====== SELECTED TEXT ======
(b)Except as set forth in Section 3 of this Agreement, no portion of any unvested Awarded Shares shall vest prior to the applicable vesting date. If Grantee fails to continuously maintain Grantee’s status as an Employee of the Company or otherwise fails to satisfy any other requirement set forth in the Plan for any reason at any time before all of the Awarded Shares vest, then all unvested Awarded Shares shall be automatically forfeited and the Company shall have no further obligations to Grantee under this Agreement.
3.Change in Control.
(a)Notwithstanding the foregoing, Grantee’s rights and interest in the Awarded Shares, unless previously forfeited, shall fully vest upon Grantee’s termination of employment (a) without “Cause” (as defined below) or (b) for “Good Reason” (as defined below), in each case, at any time during the twenty-four (24)-month period following a Change in Control (as defined below).
====== RECORD LIST ======
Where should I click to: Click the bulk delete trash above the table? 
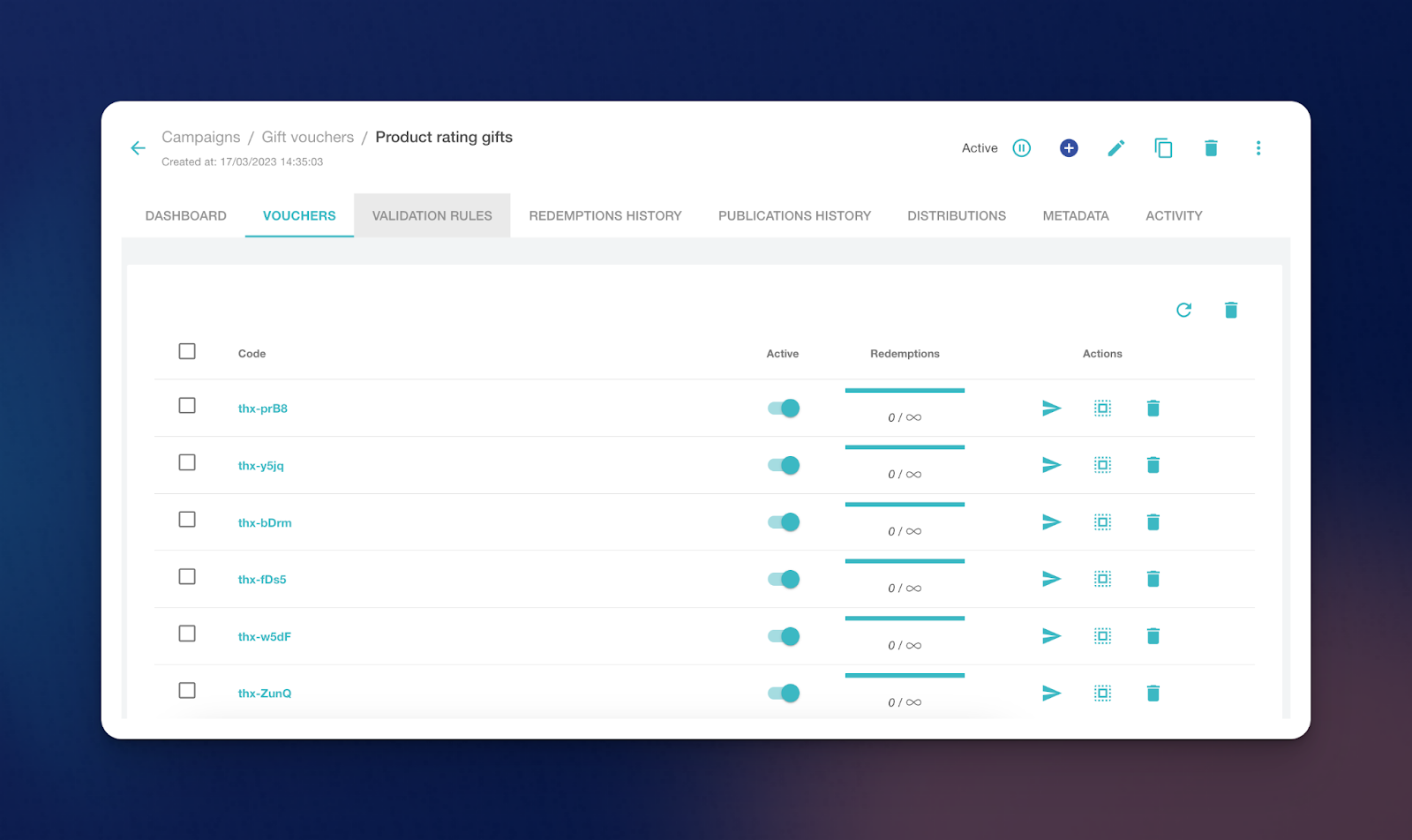(x=1230, y=310)
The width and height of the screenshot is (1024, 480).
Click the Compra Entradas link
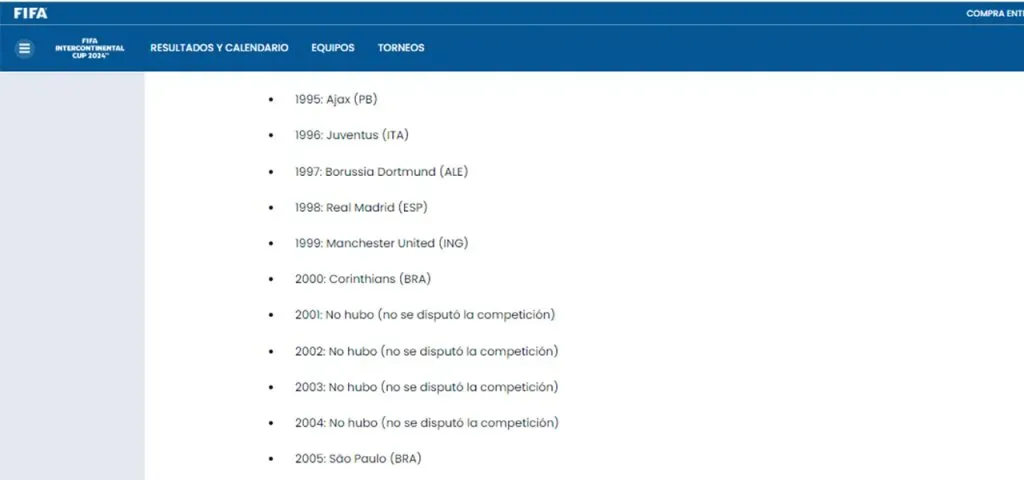click(x=994, y=13)
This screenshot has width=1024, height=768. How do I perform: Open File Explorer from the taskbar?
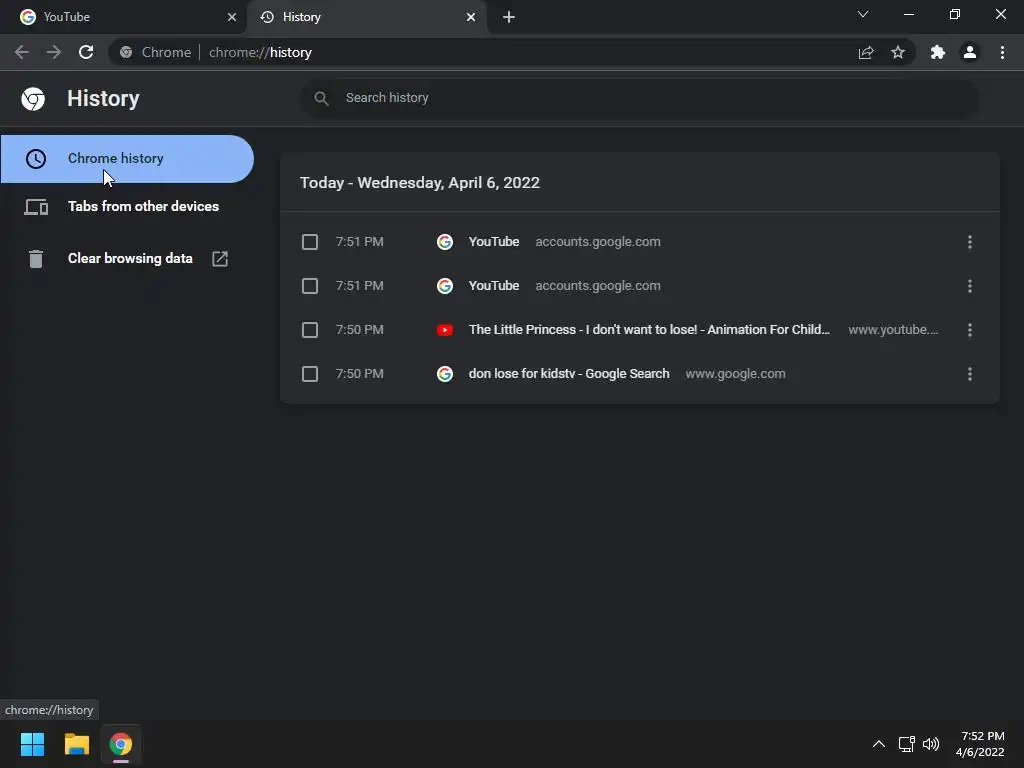point(77,744)
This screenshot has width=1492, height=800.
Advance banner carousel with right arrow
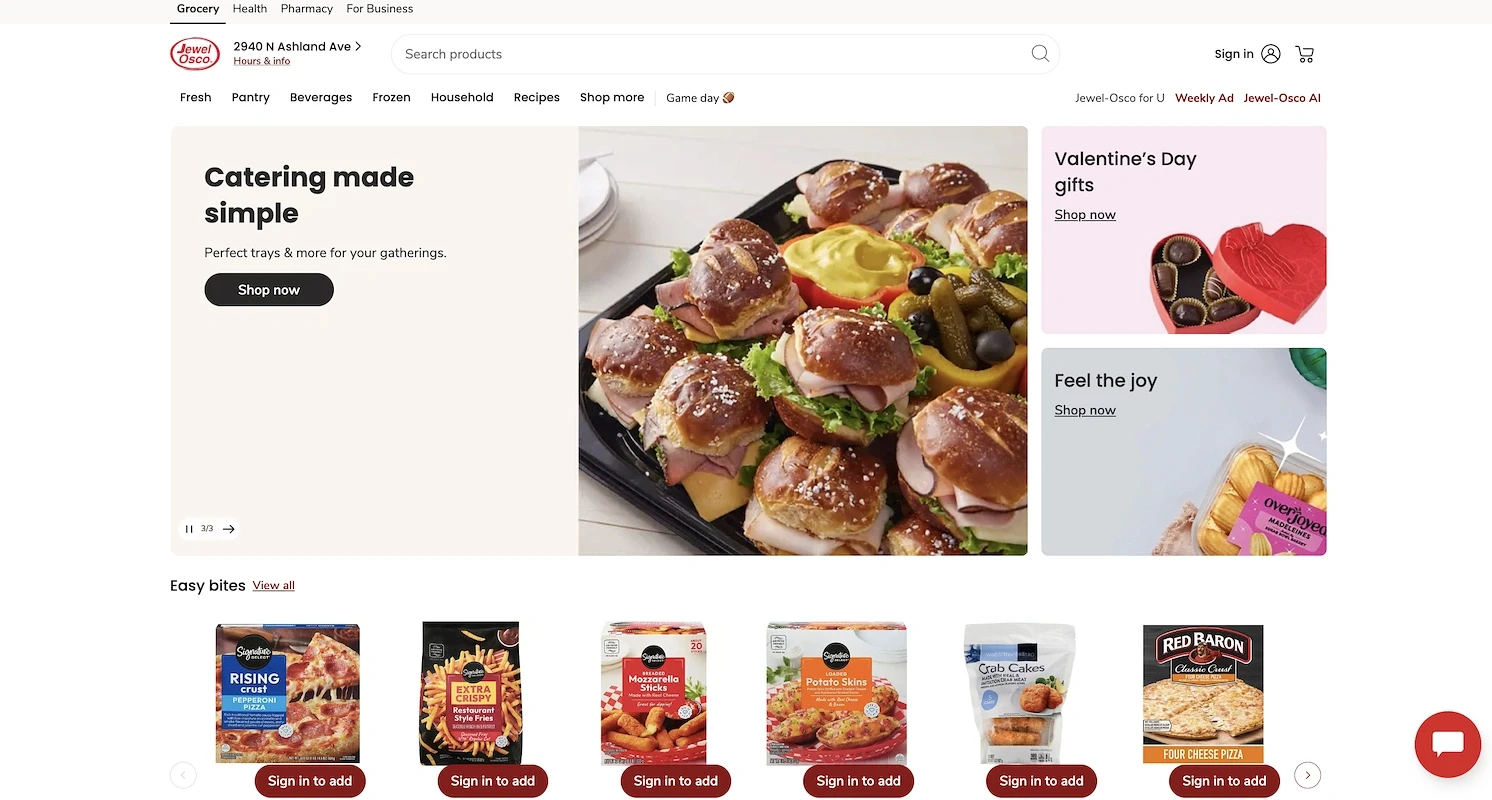click(x=229, y=529)
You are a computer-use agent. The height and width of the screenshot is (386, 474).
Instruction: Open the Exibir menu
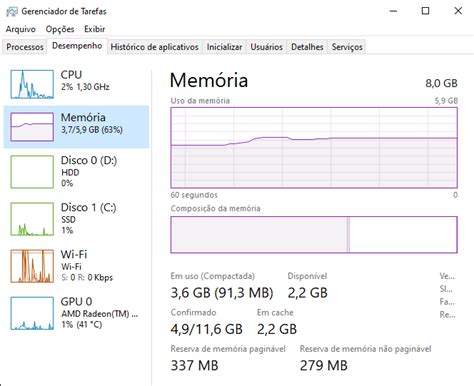[x=95, y=29]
======
§ **JOB 1**
According to the vesting provisions, how long is the period after a Change in Control during which a qualifying termination of employment causes the Awarded Shares to fully vest?
§ **JOB 2**
Restate the vesting provisions between "(b)Except as set" and "under this Agreement.", inclusive, substituting "duties" for "obligations".

§ **TASK OUTPUT 1**
Twenty-four (24) months.

§ **TASK OUTPUT 2**
(b)Except as set forth in Section 3 of this Agreement, no portion of any unvested Awarded Shares shall vest prior to the applicable vesting date. If Grantee fails to continuously maintain Grantee’s status as an Employee of the Company or otherwise fails to satisfy any other requirement set forth in the Plan for any reason at any time before all of the Awarded Shares vest, then all unvested Awarded Shares shall be automatically forfeited and the Company shall have no further duties to Grantee under this Agreement.